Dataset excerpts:
· · · ·

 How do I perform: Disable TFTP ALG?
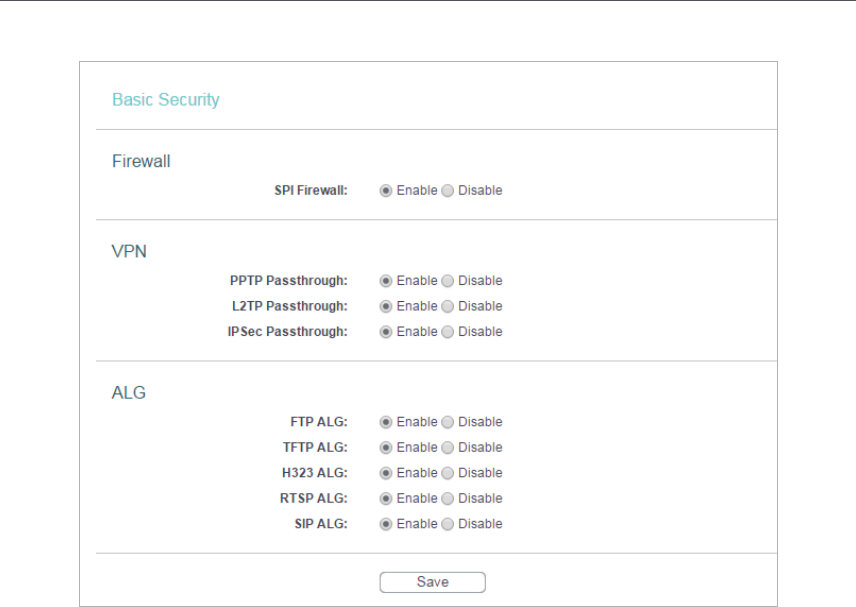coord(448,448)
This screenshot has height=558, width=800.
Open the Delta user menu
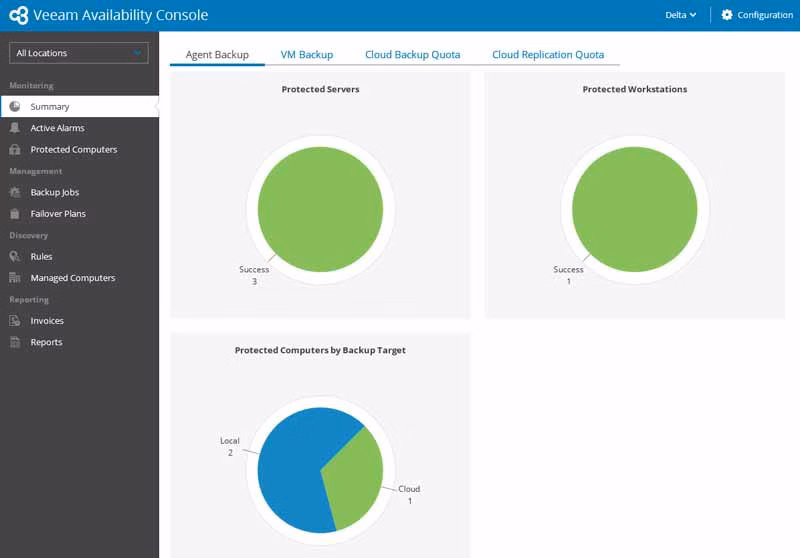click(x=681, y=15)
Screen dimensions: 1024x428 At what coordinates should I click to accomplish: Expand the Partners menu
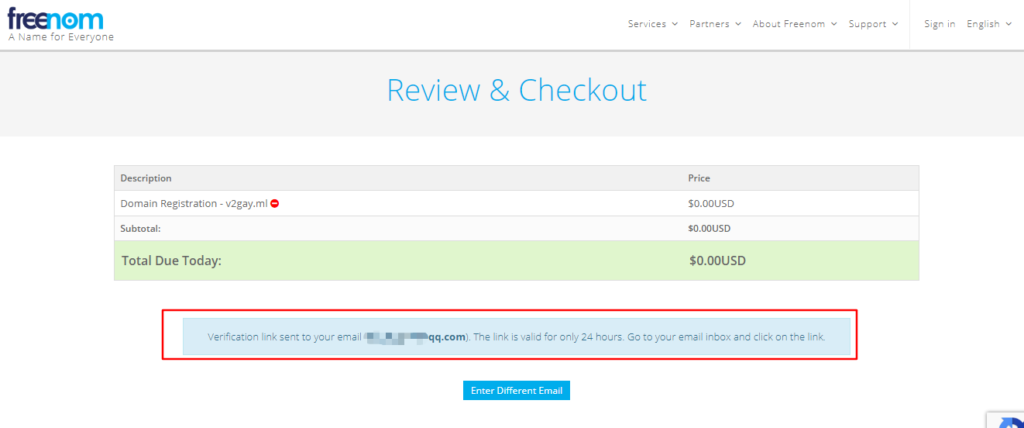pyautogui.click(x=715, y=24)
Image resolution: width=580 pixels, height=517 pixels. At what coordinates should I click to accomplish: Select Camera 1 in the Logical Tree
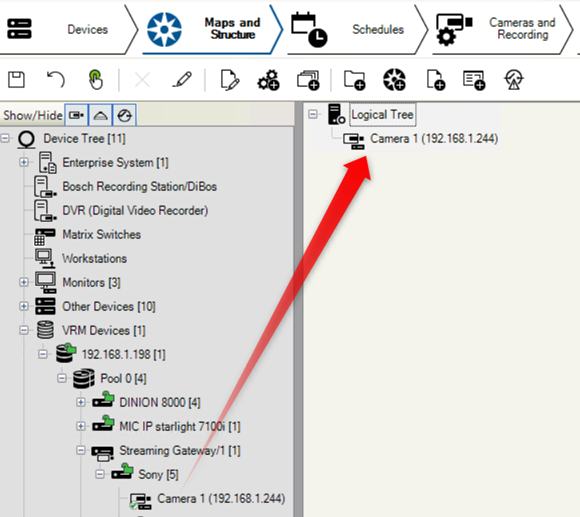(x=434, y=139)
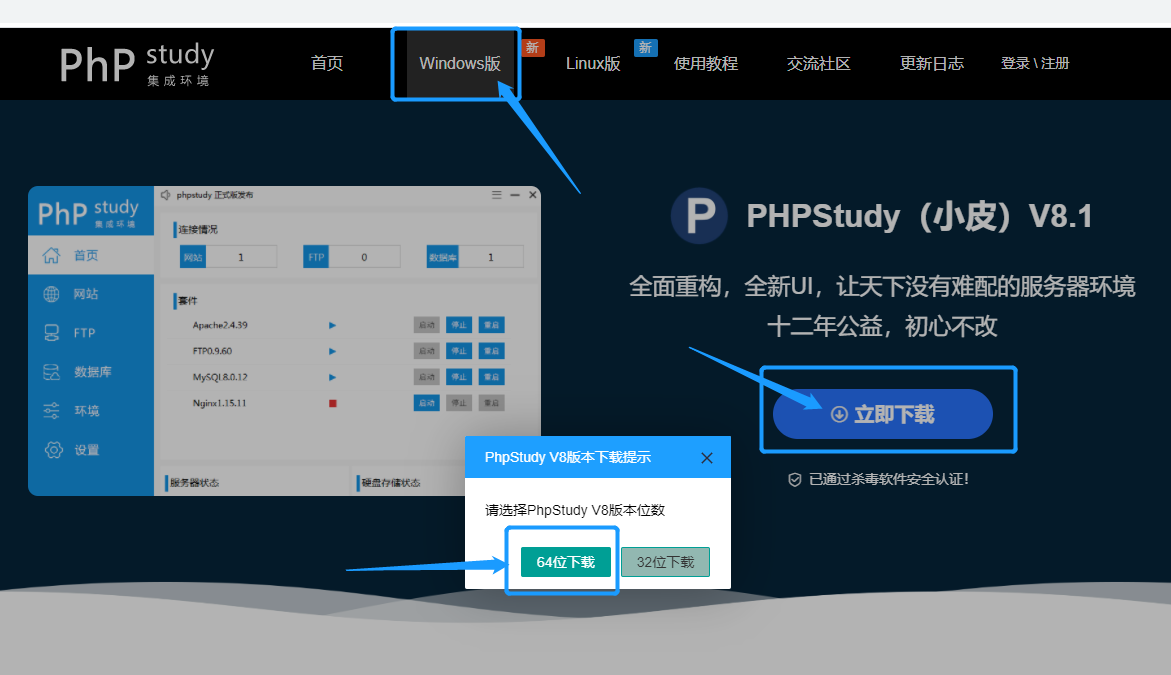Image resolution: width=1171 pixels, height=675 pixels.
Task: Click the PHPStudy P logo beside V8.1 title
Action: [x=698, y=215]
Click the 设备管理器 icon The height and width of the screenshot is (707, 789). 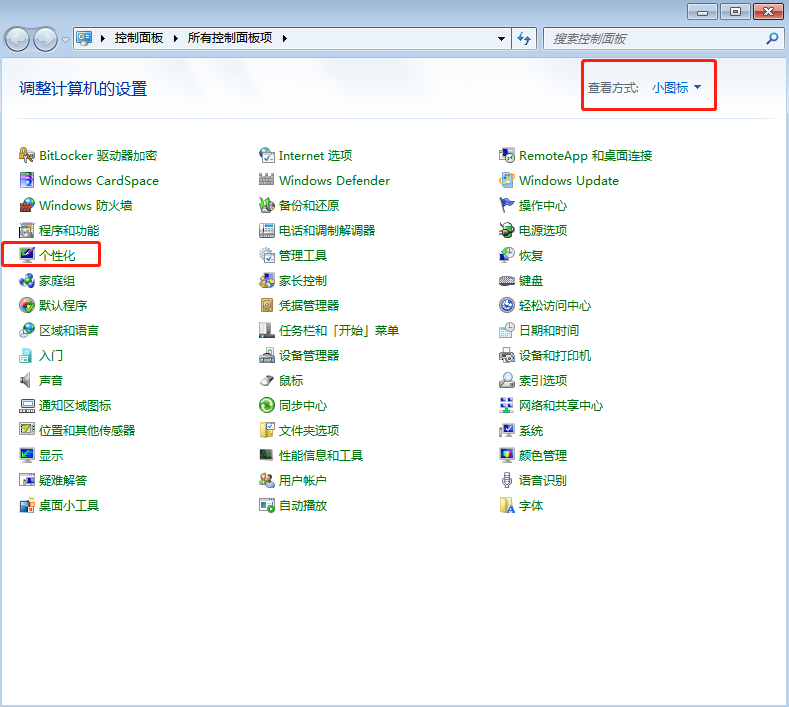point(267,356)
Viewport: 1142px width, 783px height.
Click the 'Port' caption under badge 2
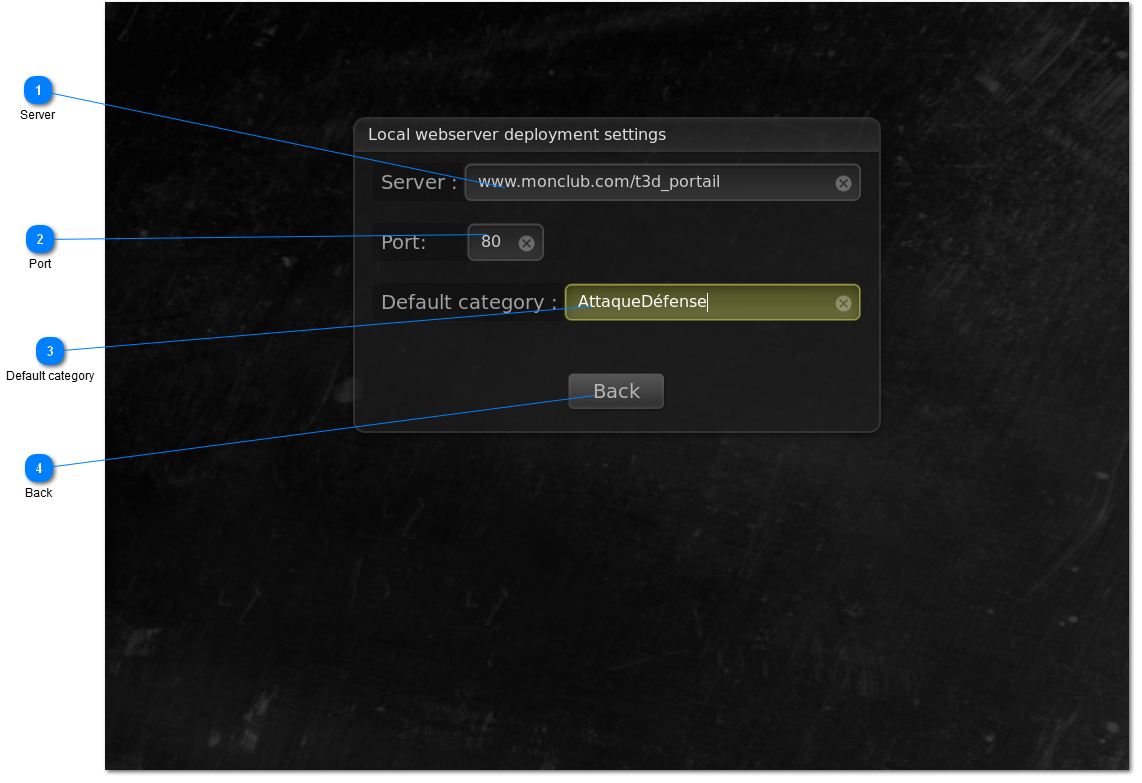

· · · ·

(TRY IT): The lines from the one that contains "Viewport: 1142px width, 783px height." through the end of the data, repeated exactly and with no pictures, make up the whole answer.

(RESULT):
Viewport: 1142px width, 783px height.
Click the 'Port' caption under badge 2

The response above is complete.